SPRINGFIELD, Ill. – College applicants would no longer be required to submit ACT or SAT scores when applying to state universities under a proposal passed recently by state Rep. LaToya Greenwood, D-East St. Louis.
“When it comes to admissions, we need to look at the larger picture of a student’s academic career, not just how they filled out bubbles on a single Saturday,” Greenwood said. “The ACT and SAT can serve as a barrier to college for students from underprivileged backgrounds, with a correlation between household income and test success. Overreliance on these test scores can reduce the number of otherwise qualified applicants at our universities.”
Greenwood’s House Bill 226 would require all public universities and community colleges to adopt a “test-optional admission policy” that would eliminate the requirement for applicants to submit their ACT or SAT scores during the admission process. Applicants would continue to have the option to submit a score if they desired to. The measure works to address equity concerns with university admissions, and would encourage schools to focus more on a student’s overall classroom performance, extracurricular activities and other relevant materials.

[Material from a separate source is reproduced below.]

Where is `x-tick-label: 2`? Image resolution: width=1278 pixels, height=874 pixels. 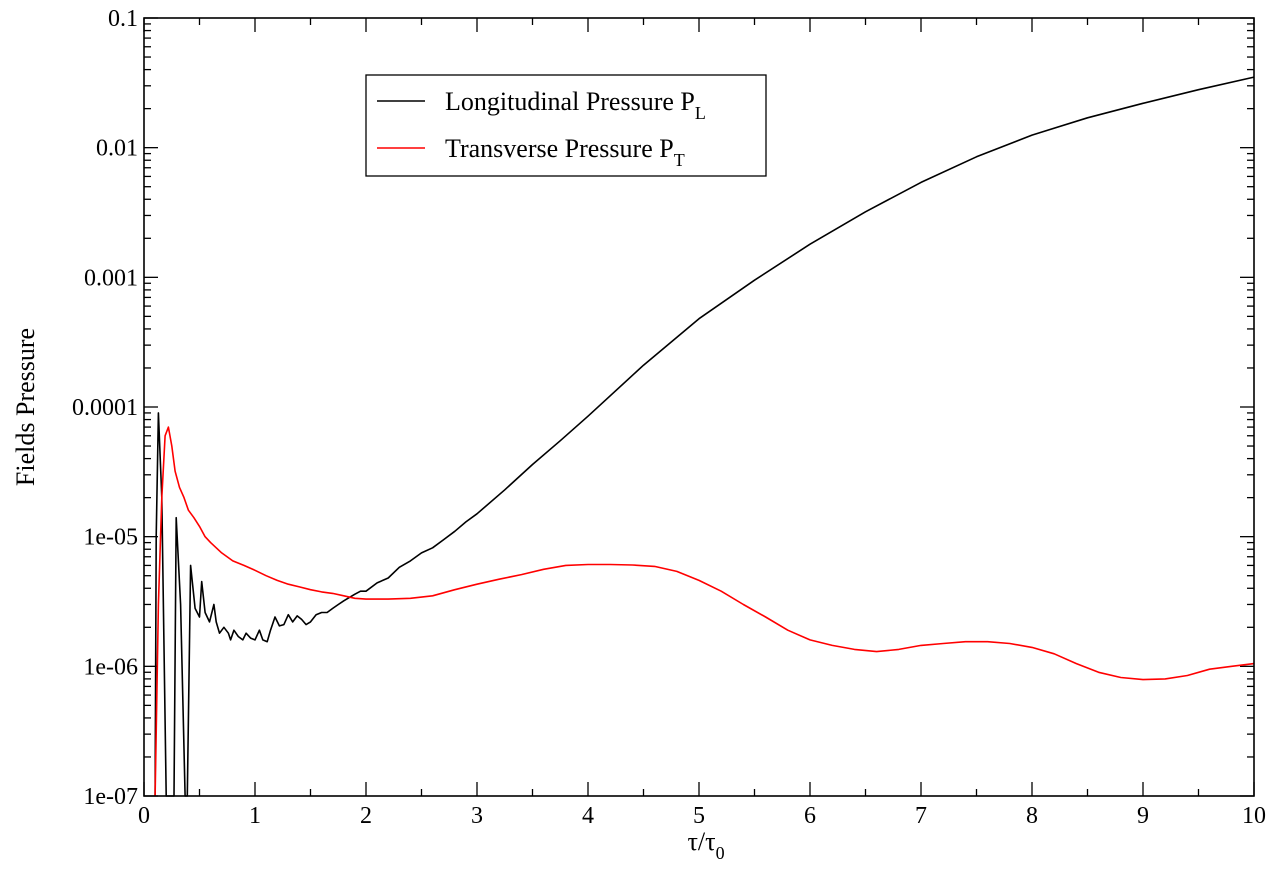 x-tick-label: 2 is located at coordinates (366, 816).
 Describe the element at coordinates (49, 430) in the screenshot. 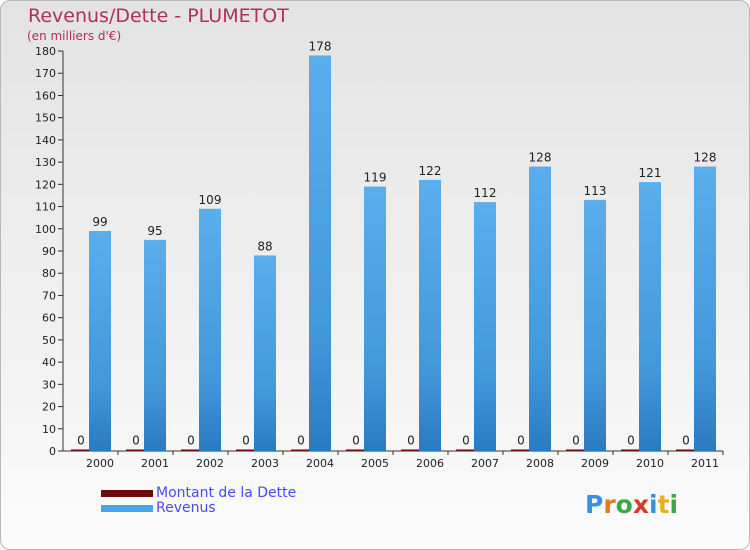

I see `y-tick-label: 10` at that location.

“Not everyone has access to expensive test prep courses resources to provide an edge,” Greenwood said. “Colleges that have adopted test-optional policies, such as the University of Chicago, have seen an increase in first-generation and low-income students. As we strive to expand higher education opportunities, let’s continue to remove unnecessary barriers and provide everyone an opportunity to pursue a degree, regardless of background.”
House Bill 226 passed with bipartisan support in both the House and Senate, and now moves to the governor for approval.